BRIEF:
Reproduce, exactly and in full, only the lines below from the one containing "Click the retweet arrows icon" through the one containing "Given: Adjust the zoom slider in status bar".

Segment Start: DATA RECORDS

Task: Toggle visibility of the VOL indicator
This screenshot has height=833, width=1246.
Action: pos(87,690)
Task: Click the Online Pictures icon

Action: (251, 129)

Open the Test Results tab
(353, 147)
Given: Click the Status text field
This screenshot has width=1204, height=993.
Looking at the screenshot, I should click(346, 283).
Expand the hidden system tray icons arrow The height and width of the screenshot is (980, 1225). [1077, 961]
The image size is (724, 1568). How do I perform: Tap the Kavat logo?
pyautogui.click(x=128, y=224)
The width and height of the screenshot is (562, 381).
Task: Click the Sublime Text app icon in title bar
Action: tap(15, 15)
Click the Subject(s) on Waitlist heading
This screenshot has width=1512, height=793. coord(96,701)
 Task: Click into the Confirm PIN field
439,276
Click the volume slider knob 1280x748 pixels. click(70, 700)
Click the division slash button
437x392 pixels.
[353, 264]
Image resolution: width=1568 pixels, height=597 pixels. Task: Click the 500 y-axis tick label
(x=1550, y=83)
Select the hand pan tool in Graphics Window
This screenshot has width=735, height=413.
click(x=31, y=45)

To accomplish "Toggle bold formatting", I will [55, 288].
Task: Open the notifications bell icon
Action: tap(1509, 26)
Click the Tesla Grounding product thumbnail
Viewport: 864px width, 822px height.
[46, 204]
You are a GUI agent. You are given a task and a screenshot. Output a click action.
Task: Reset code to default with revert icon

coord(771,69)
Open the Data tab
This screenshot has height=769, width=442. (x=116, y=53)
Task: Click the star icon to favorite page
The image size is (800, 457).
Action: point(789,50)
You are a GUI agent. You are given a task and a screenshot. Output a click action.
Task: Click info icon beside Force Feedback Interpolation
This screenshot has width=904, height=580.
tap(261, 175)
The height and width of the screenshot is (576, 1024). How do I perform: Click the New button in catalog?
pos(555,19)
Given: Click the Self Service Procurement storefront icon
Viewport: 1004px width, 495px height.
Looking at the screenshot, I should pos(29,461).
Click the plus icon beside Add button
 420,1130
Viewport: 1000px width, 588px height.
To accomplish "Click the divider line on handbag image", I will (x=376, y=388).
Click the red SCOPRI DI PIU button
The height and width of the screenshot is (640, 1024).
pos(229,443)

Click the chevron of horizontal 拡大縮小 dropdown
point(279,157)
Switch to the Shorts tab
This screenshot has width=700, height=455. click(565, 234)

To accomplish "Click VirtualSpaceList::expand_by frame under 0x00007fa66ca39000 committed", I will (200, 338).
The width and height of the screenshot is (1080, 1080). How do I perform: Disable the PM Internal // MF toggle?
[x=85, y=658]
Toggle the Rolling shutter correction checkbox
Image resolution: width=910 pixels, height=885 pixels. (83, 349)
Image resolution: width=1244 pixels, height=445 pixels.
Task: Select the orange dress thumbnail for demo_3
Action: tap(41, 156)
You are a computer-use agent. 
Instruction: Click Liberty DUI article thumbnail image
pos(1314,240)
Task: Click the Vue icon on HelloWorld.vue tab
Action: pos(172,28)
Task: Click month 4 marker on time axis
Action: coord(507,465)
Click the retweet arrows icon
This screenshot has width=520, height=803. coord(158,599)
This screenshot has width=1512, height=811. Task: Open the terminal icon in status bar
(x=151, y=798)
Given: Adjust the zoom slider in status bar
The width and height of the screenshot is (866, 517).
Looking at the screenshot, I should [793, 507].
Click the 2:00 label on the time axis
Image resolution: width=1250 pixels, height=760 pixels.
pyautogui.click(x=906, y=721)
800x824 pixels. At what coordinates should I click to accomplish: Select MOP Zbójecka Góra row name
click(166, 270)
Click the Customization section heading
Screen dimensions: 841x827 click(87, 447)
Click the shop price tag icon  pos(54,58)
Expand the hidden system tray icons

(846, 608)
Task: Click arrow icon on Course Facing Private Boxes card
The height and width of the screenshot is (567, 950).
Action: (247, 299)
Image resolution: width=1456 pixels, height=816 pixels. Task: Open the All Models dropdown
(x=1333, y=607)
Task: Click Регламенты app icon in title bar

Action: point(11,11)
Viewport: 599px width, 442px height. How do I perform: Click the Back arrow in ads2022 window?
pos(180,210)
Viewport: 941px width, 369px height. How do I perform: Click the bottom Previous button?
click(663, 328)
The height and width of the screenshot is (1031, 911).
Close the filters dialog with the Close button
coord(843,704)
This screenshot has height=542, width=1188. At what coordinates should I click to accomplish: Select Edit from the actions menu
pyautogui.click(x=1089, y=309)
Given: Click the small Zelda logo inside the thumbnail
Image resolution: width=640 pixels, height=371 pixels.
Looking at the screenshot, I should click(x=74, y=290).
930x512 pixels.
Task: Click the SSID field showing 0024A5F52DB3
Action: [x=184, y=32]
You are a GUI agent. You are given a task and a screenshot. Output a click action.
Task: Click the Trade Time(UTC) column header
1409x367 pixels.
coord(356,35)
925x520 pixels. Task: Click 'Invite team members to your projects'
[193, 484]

Segment End: DATA RECORDS

RESULT OF THE EXERCISE:
Click the retweet arrows icon
This screenshot has width=520, height=803. coord(158,599)
This screenshot has width=1512, height=811. Task: Open the terminal icon in status bar
(x=151, y=798)
Given: Adjust the zoom slider in status bar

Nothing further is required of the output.